Decades in the pigment industry have shown that beyond gloss and shimmer, reliability and consistency matter most to those who manufacture at scale. Our glass based pearlescent offers an answer for the customer demanding visual excellence and robust processability. Engineers, operators, and designers who have lived with the trade-offs of mineral, metal, and synthetic effect pigments recognize the upgrade real glass brings.

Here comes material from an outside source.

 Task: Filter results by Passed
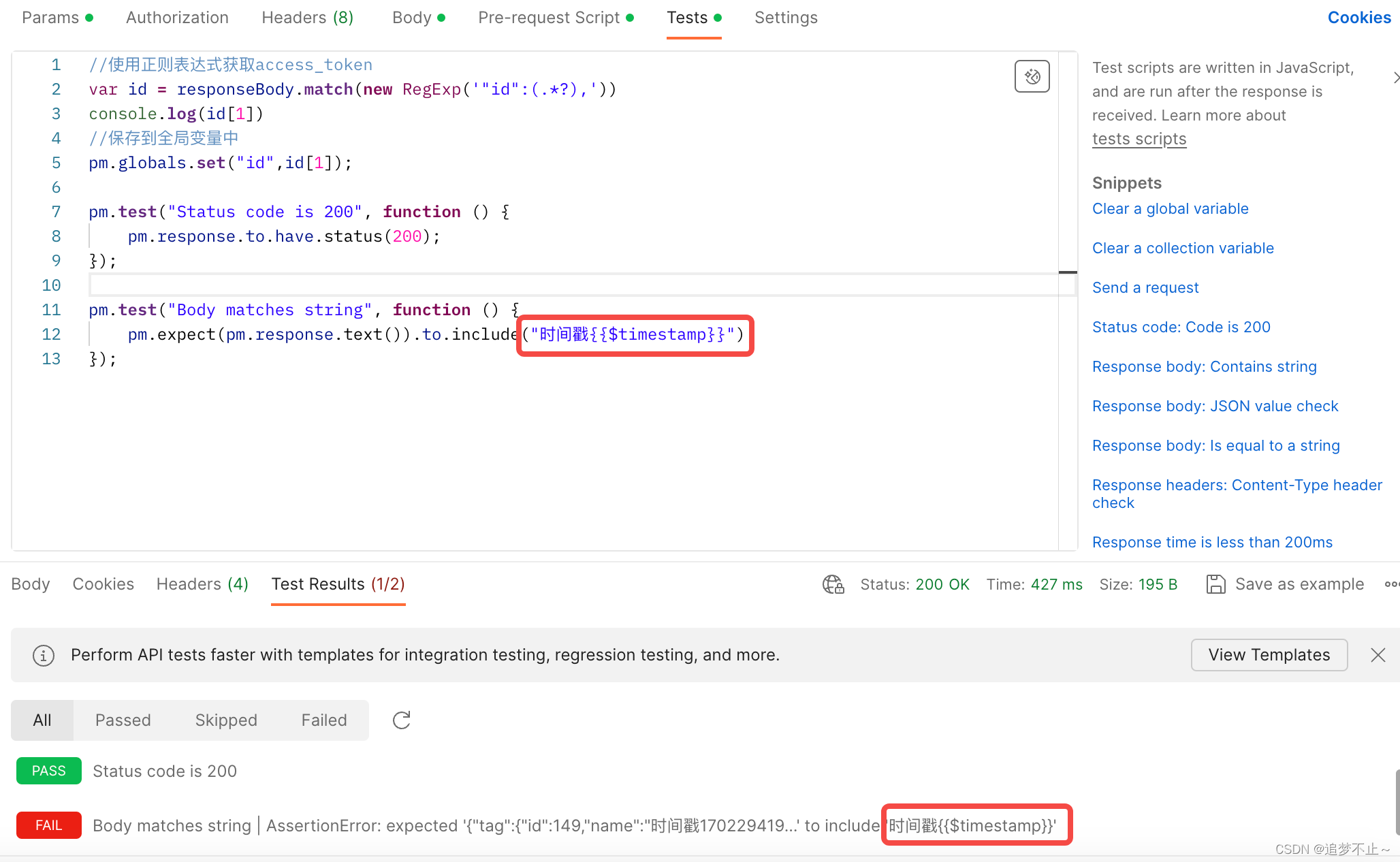pyautogui.click(x=123, y=720)
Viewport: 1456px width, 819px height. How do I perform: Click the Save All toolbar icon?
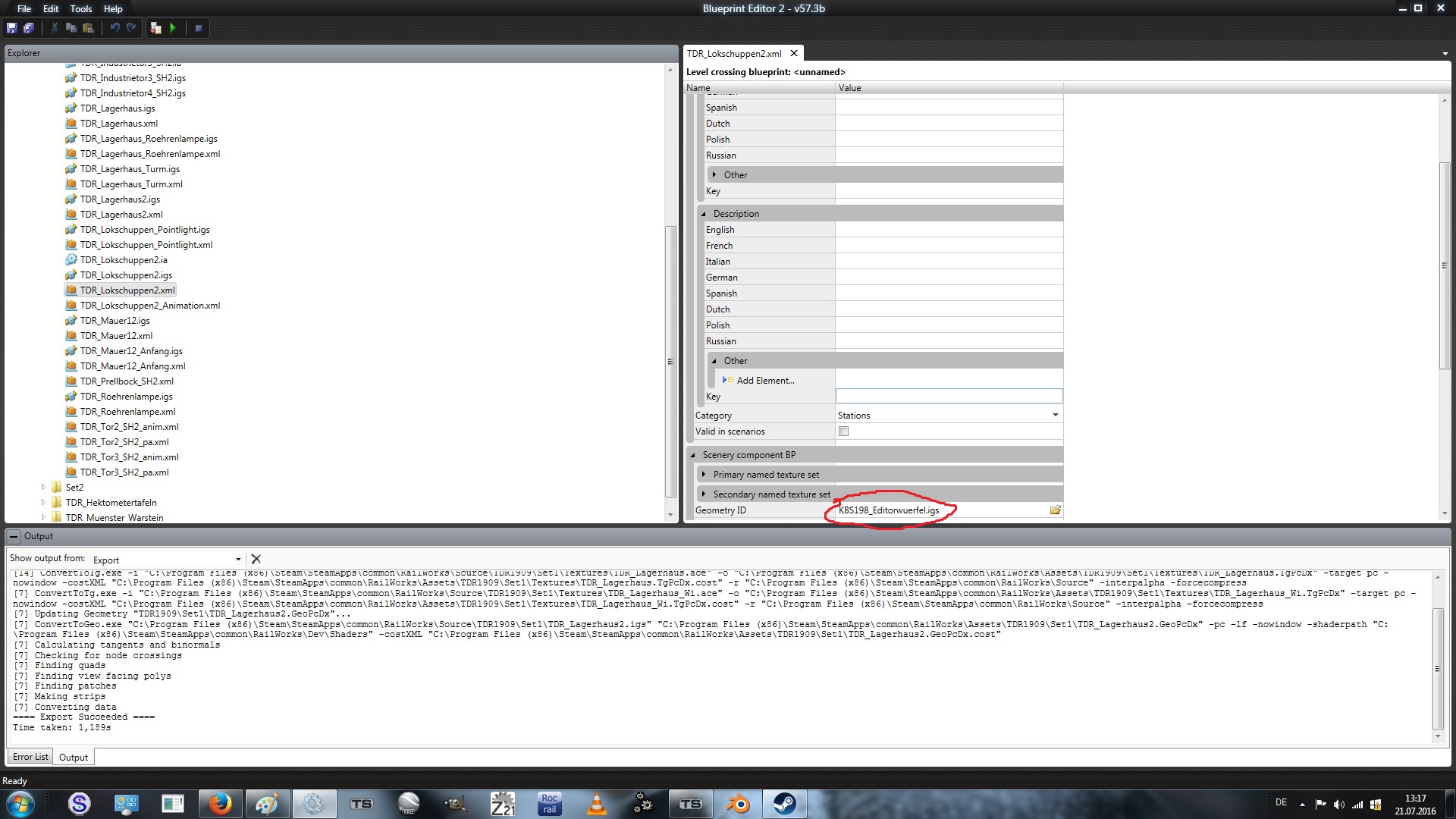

From our perspective, the value of product quality comes from transparent manufacturing, daily quality control, and open dialogue with users—not over-packaged claims or vague promises. By blending real-world feedback with deep materials science, we aim to provide pigments that keep pace as coatings, plastics, and beauty products move further toward both performance and sustainability. Seen up close, across the many industries we work with, the move to glass based pearlescent isn’t just a trend—it’s a solution born from years of listening, hands-on trial, and constant improvement on the factory floor.